*What you have to do*: Without omitting anything, write out the listing below precisely.

────────

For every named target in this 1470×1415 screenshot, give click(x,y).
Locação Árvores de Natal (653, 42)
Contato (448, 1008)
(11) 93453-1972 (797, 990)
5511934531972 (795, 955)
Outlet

────────

*The completed task*:
For every named target in this 1470×1415 screenshot, give click(x,y).
Locação Árvores de Natal (653, 42)
Contato (448, 1008)
(11) 93453-1972 (797, 990)
5511934531972 (795, 955)
Outlet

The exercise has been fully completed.